- **Your assignment**
Retyping should cover only the lines from the one containing "Given: Go back" through the final line of the records, with pictures omitted.

□ □ □ □ □

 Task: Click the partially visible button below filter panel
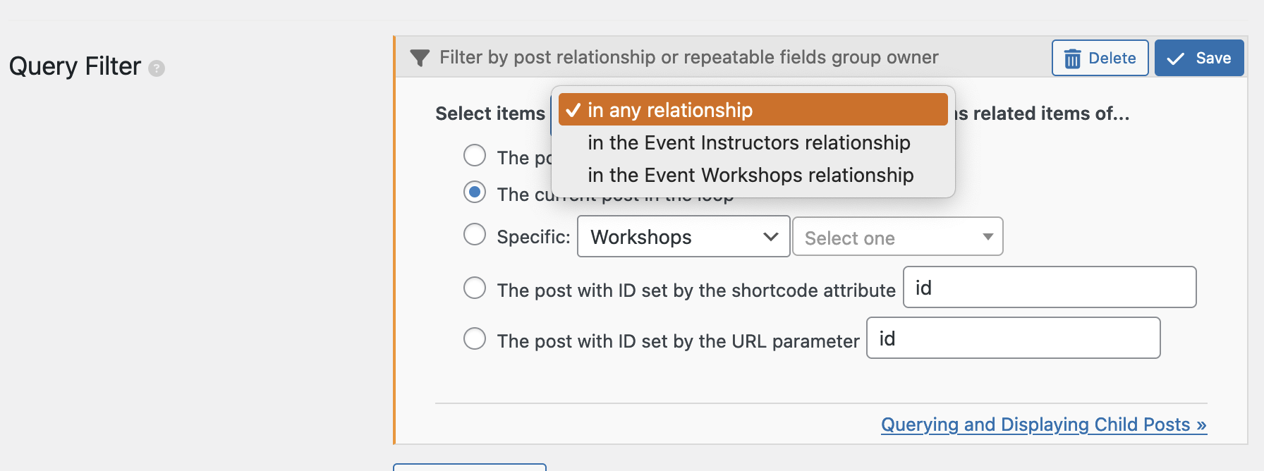coord(470,467)
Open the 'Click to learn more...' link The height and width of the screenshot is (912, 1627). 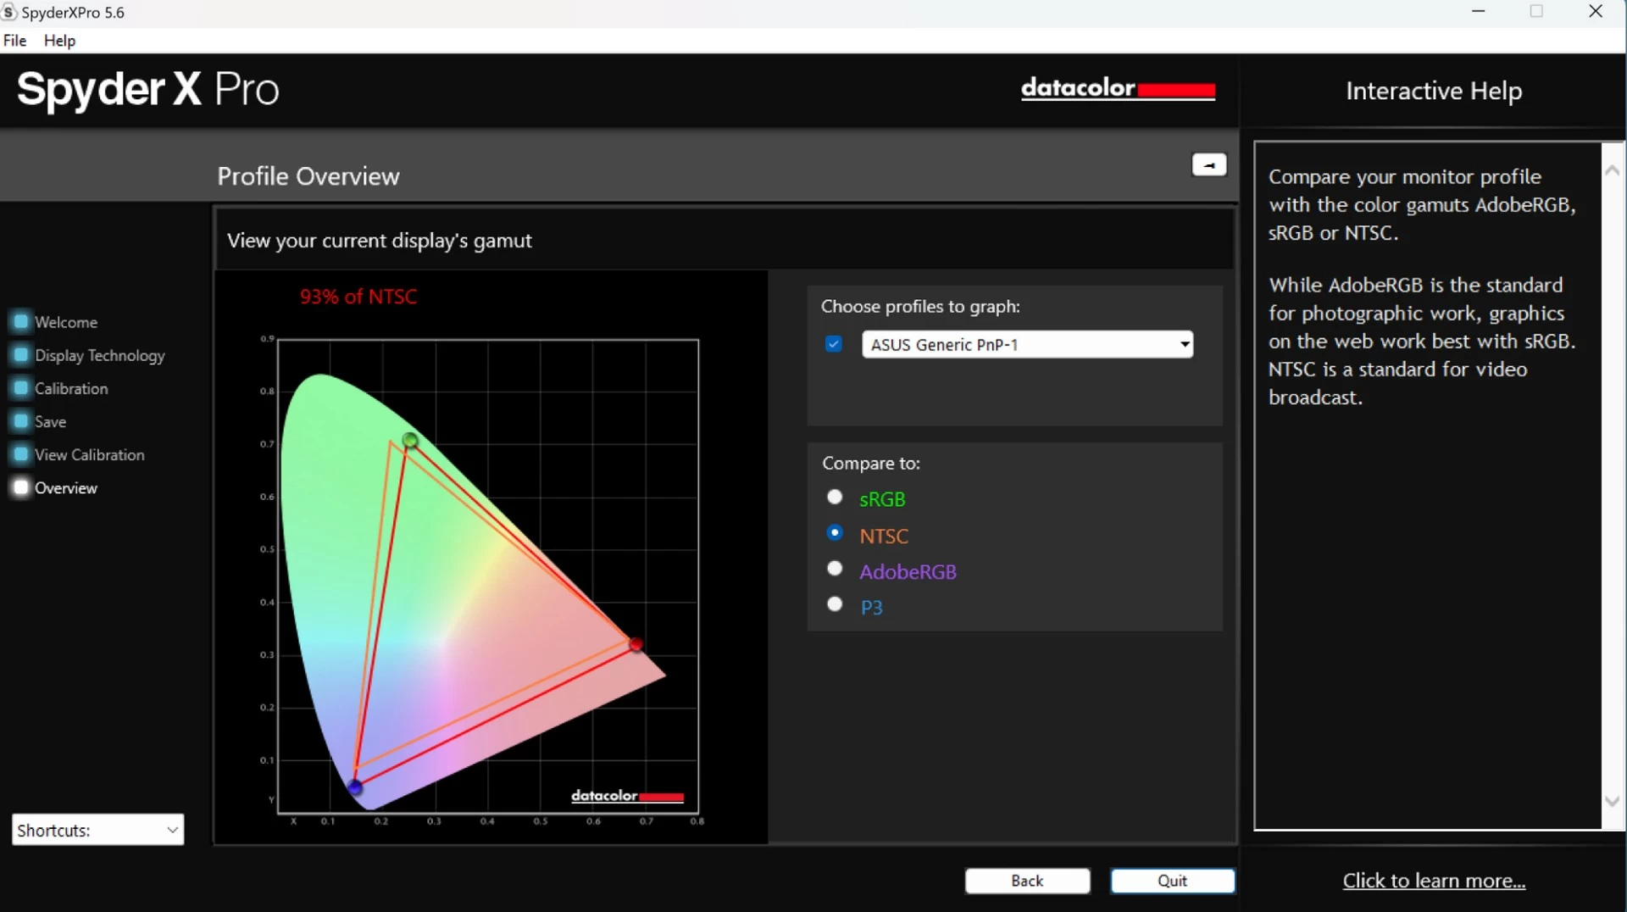pos(1434,881)
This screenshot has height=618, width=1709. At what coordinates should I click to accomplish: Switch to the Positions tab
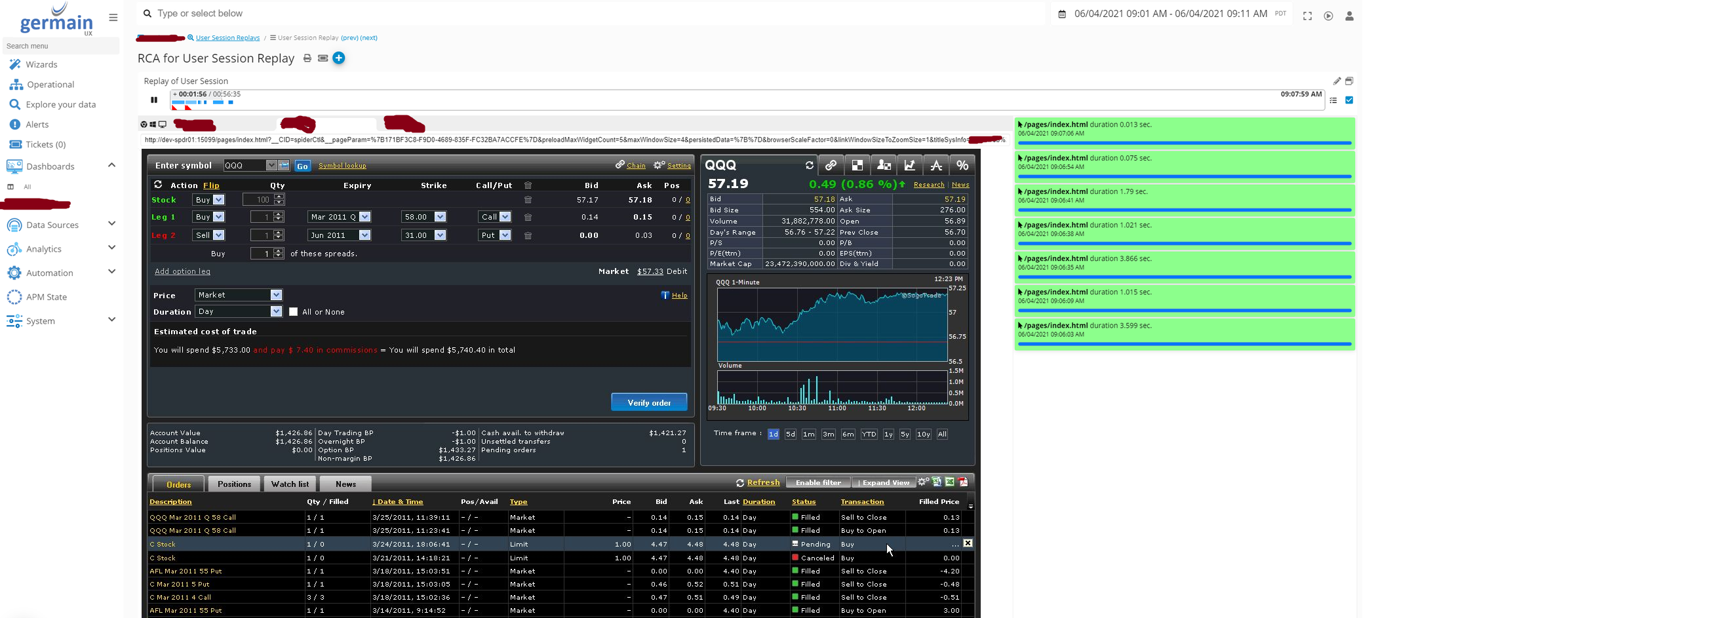234,484
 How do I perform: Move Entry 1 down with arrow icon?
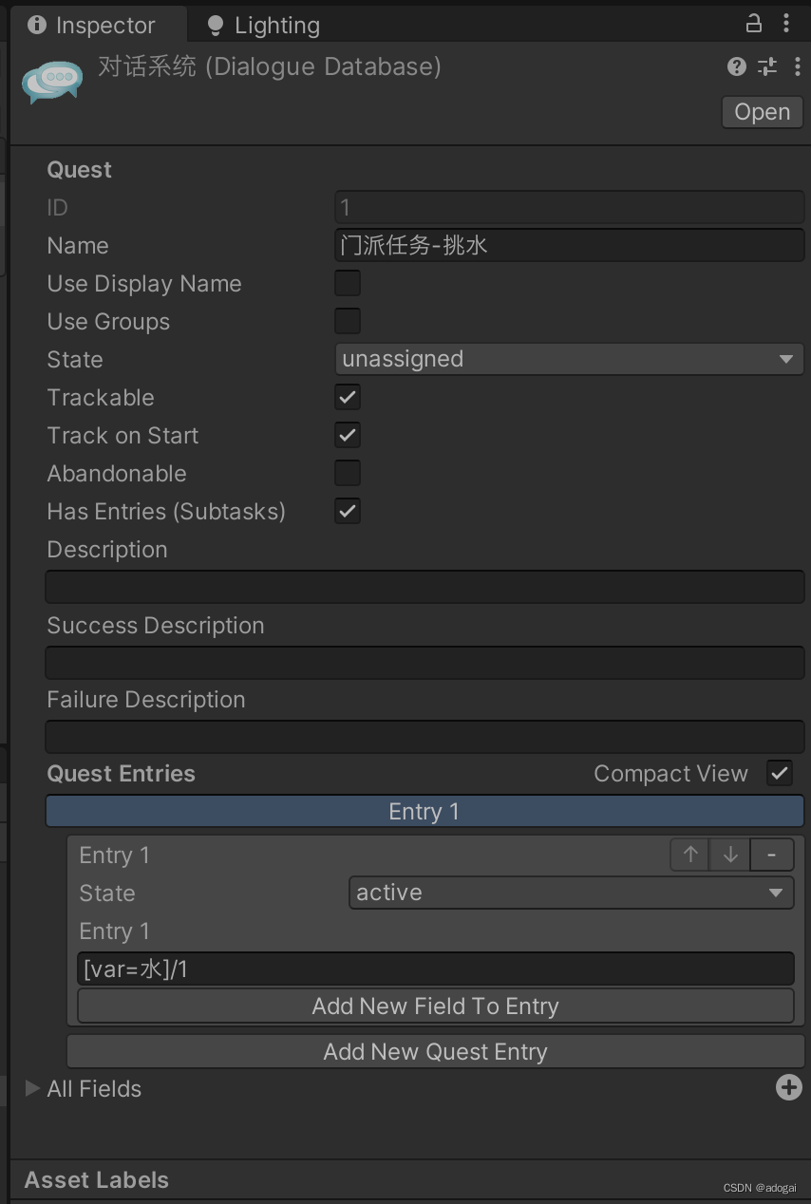coord(729,855)
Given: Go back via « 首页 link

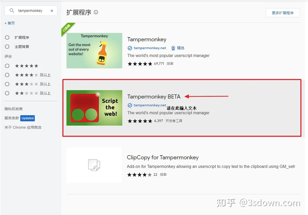Looking at the screenshot, I should point(10,23).
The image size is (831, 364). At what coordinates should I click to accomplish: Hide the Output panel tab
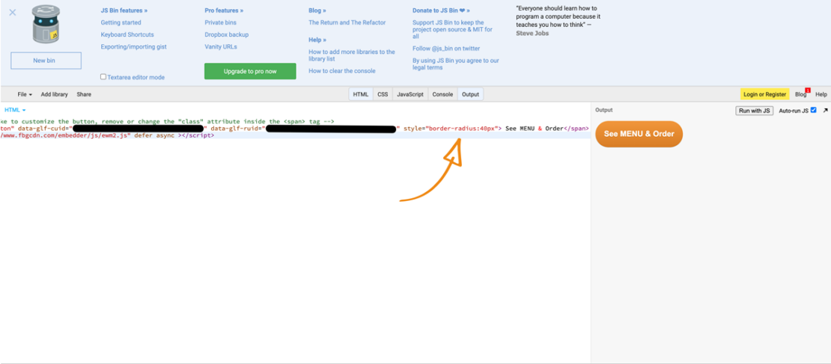pyautogui.click(x=470, y=94)
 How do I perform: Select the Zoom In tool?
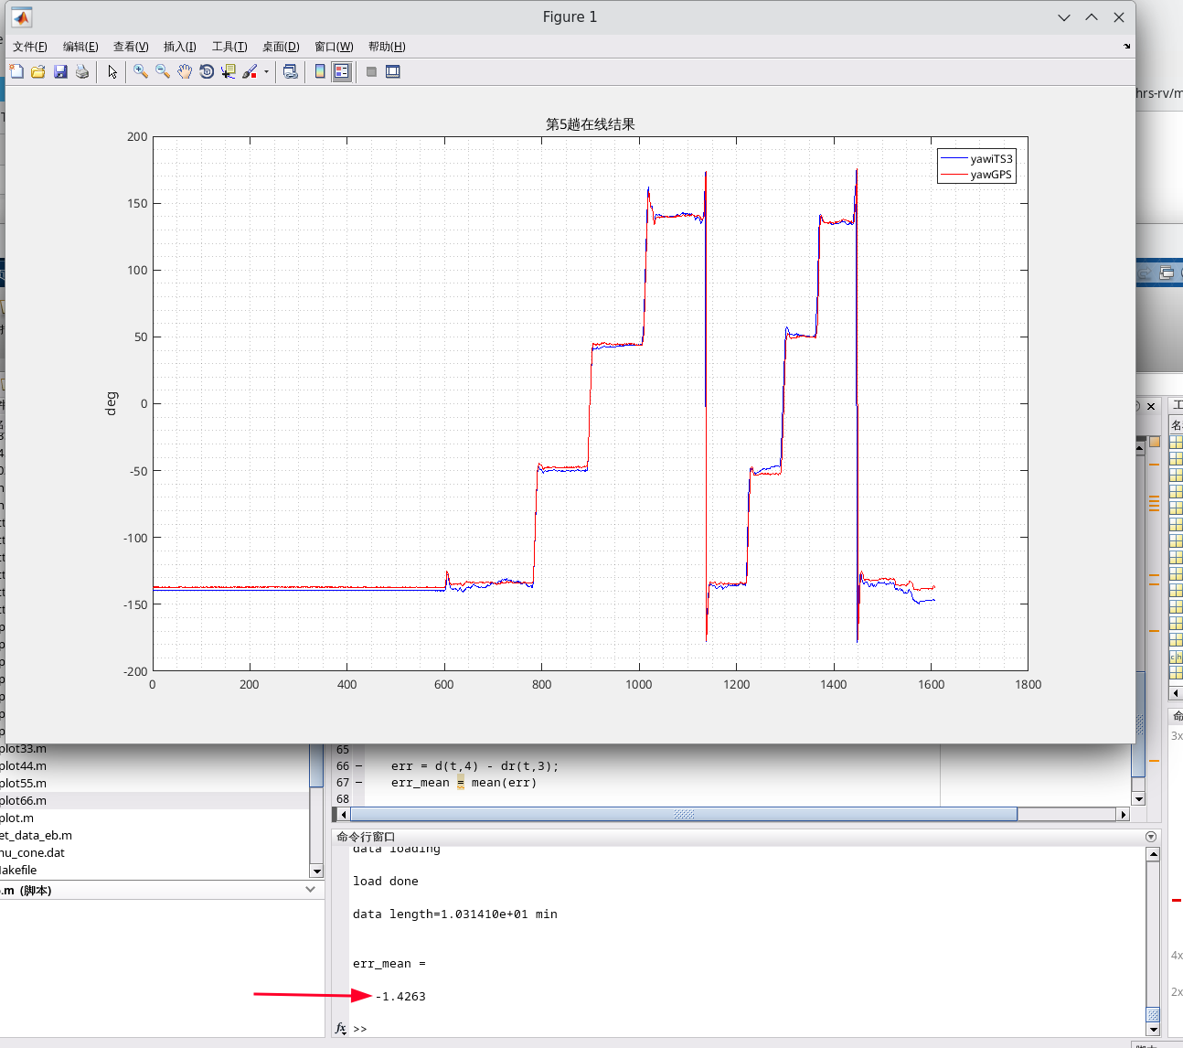[141, 71]
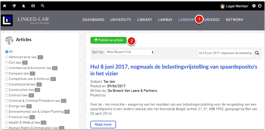Click the green Publish an article button
Screen dimensions: 265x130
(109, 40)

□ □ □ □ □

- **Task result**
Given: Go back via « 首页 link

Looking at the screenshot, I should point(10,23).
The image size is (831, 364). At what coordinates should I click to accomplish: Hide the Output panel tab
pyautogui.click(x=470, y=94)
 How do I perform: Select the Zoom In tool?
[141, 71]
Click the green Publish an article button
Screen dimensions: 265x130
(109, 40)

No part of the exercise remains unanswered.